**WHAT THIS TASK INVOLVES:**
Extract these lines exactly as they appear, from the line containing "Where should I click to: Click" through the line containing "I will pos(245,399).", both included.

**DATA EXTRACT:**
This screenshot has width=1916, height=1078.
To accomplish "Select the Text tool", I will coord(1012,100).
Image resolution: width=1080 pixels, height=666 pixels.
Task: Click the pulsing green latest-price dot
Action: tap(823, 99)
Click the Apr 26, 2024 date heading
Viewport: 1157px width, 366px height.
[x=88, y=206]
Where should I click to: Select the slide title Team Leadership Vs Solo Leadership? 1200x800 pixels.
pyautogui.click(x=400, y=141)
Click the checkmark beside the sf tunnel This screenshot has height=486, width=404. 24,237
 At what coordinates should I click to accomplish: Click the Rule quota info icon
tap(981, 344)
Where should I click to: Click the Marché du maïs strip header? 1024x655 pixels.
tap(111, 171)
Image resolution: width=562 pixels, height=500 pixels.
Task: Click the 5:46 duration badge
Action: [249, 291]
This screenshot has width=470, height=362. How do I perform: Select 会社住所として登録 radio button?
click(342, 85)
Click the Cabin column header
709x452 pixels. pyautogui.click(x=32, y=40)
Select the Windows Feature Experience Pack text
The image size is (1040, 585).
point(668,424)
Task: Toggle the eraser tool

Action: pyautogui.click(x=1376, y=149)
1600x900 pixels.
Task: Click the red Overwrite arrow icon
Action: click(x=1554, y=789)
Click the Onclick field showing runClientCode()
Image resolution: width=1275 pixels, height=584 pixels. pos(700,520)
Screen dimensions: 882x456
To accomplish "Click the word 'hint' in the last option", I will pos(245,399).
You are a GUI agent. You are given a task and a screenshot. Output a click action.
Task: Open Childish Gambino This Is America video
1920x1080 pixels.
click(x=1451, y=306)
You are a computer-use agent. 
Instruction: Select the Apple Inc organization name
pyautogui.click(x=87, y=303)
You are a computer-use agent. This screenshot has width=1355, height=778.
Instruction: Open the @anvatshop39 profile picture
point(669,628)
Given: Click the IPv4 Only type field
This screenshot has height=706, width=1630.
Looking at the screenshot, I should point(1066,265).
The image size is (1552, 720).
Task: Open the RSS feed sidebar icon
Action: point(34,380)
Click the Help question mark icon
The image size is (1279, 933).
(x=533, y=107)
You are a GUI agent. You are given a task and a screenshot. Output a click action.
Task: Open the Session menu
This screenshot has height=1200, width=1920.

**EXPECTED ANSWER:**
Where should I click to: Click the Marché du maïs strip header? 1024x655 pixels.
tap(111, 171)
Image resolution: width=562 pixels, height=500 pixels.
Task: Click the 5:46 duration badge
Action: [249, 291]
This screenshot has width=470, height=362. How do I perform: Select 会社住所として登録 radio button?
click(342, 85)
Click the Cabin column header
709x452 pixels. pyautogui.click(x=32, y=40)
Select the Windows Feature Experience Pack text
The image size is (1040, 585).
point(668,424)
Task: Toggle the eraser tool

Action: pyautogui.click(x=1376, y=149)
1600x900 pixels.
Task: Click the red Overwrite arrow icon
Action: click(x=1554, y=789)
Click the Onclick field showing runClientCode()
Image resolution: width=1275 pixels, height=584 pixels. pos(700,520)
Screen dimensions: 882x456
To accomplish "Click the word 'hint' in the last option", I will pos(245,399).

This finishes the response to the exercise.